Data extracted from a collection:
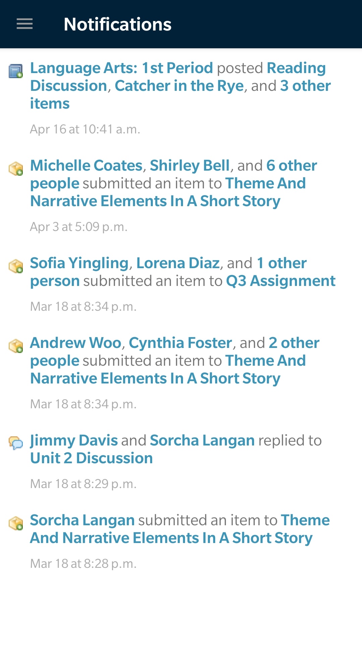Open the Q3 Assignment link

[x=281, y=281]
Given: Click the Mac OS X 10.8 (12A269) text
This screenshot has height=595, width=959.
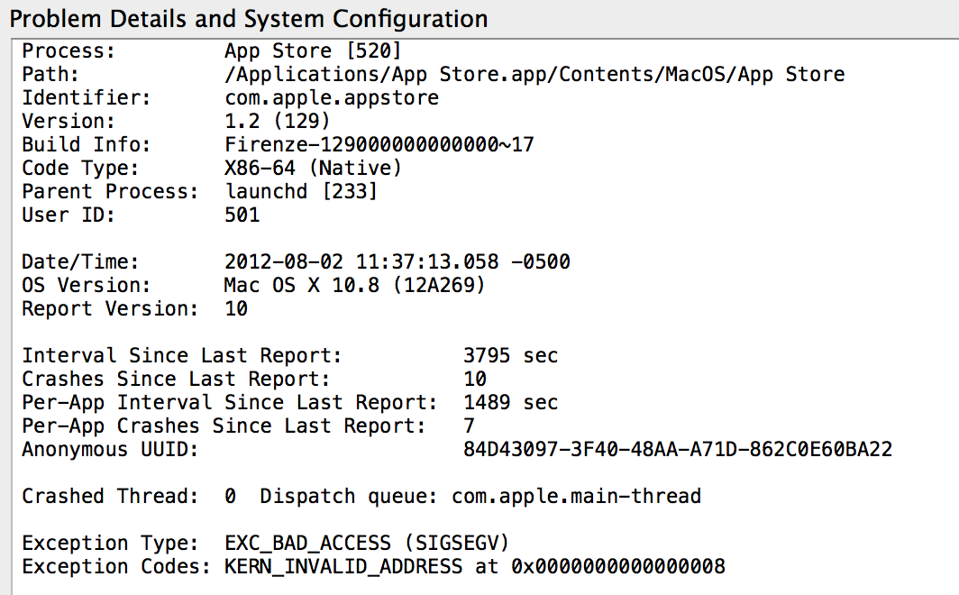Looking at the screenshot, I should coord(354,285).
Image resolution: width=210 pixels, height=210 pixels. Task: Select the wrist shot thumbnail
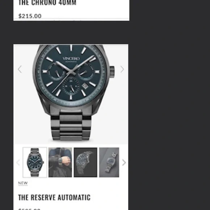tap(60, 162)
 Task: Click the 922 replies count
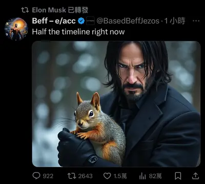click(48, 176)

- _Directions_
Extract exactly the lines from the one containing "This screenshot has height=595, width=959." through the last line of the records above, both included, and leave out the pictures.

- _Answer space_
This screenshot has height=595, width=959.
Looking at the screenshot, I should coord(354,285).
Image resolution: width=210 pixels, height=210 pixels. Task: Select the wrist shot thumbnail
tap(60, 162)
 Task: Click the 922 replies count
click(48, 176)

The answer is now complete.